Imagine this:  A radio listener goes to a web site and fiddles for a few minutes. Then, throughout the day, our listener is treated to a range of musical selections of his or her choosing, rock, talk, classical and hip hop, with a bit blues thrown in, all accompanied by ads.

It’s sort of like an iPod, in that it’s on-demand, and a bit like Sirius and XM, in that it offers a range of selections. But it's commercial radio, or would be with the right sort of support.

The germ of this idea, but without the ads, is being developed by the BBC. The plan is to allow each individual listener to create his own personalized radio service. If the idea comes to fruition, peer-to-peer technology could be used to provide millions of individual radio services. Each service would be designed by the listener from the wealth of existing BBC radio programming. The proposal was first put forth last week by Mark Thompson, director general of the BBC, in a speech at the Radio Festival in Cambridge.

“We want to liberate our content,” is the way Simon Nelson puts it. Nelson is controller of radio and music interactive for the BBC. “We want to take our programming and make it as accessible and convenient for those license fee payers to listen to as possible. Allowing them to have as highly personalized a service as possible is key.”

The idea is part of a bigger project, called MyBBCRadio, whose ambitious aim is to transform radio. Says Nelson: “We are reinventing the medium of radio, which a few years ago people thought was dying.”  

The advent of MyBBCRadio comes at a time of increased on-demand listening. In fact, the BBC reports that in March people accessed some 20 million hours of BBC content online. And in May, listeners downloaded roughly 4.5 million BBC podcasts.

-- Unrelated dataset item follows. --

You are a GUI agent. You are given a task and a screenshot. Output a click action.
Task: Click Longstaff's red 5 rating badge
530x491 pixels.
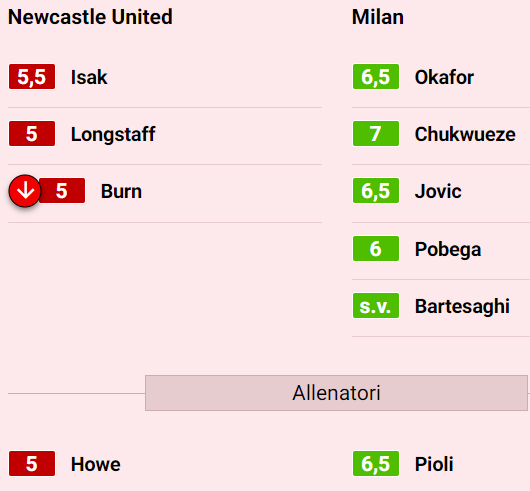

While the details of the BBC’s proposition for personalized radio are sketchy, in essence it would be an upgrade of the BBC radio player, which allows downloads of BBC radio content for seven days after it airs.

Analysts see on-demand as key to radio’s future.

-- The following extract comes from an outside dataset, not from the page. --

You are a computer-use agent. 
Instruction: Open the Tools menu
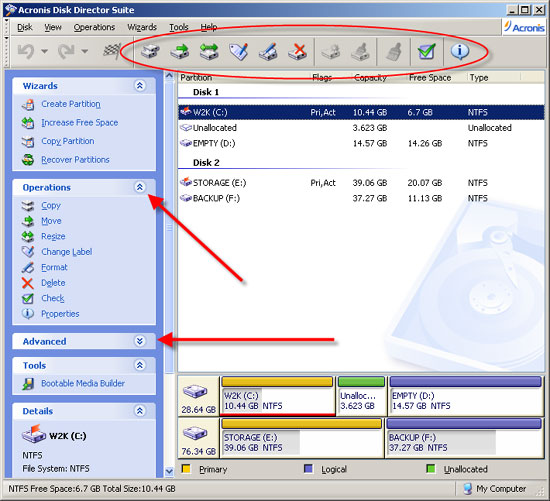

“Podcasting is an early form of on-demand radio,” says Graham Lovelace of Lovelace Consulting, a convergent media specialist.

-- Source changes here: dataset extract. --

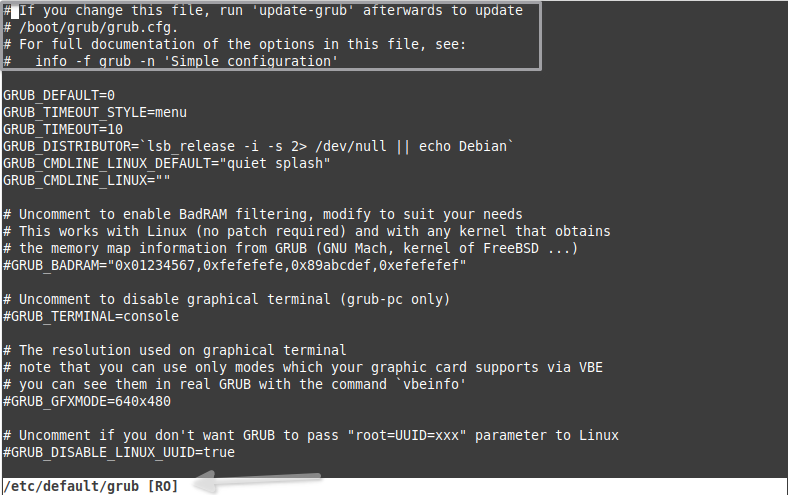
Task: Click the commented #GRUB_BADRAM line
Action: pyautogui.click(x=235, y=265)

“Its success and the success of the radio player suggest the future consumption of much of radio could follow the same sort of experiences that homes with personal video recorders are experiencing. Most of viewing of TV in those homes takes place on demand.”

The new proposition is that listeners could peruse the totality of BBC radio programming across its seven national stations and its host of regional stations. The listener could then choose from these available programs to create their own schedule.

The listener wouldn’t be able to personalize the individual music tracks played, but instead they could choose which programs--or parts of programs--are played.

For instance, a listener could schedule to listen to an hour-long show from one BBC radio station, followed by a half-hour morning news program from another station, and then a further show from a third BBC station.

The theory would be that they could listen to their individual radio service via internet, digital radio, mobile phone, MP3 players or digital radio broadcast over the TV. Game consoles could also be a possibility.

MyBBCRadio’s mandate also calls for deploying technologies to help people find programs and content that they might like and also adding a visual component--text or video--to radio broadcasts.


Heidi Dawley is a staff writer for Media Life.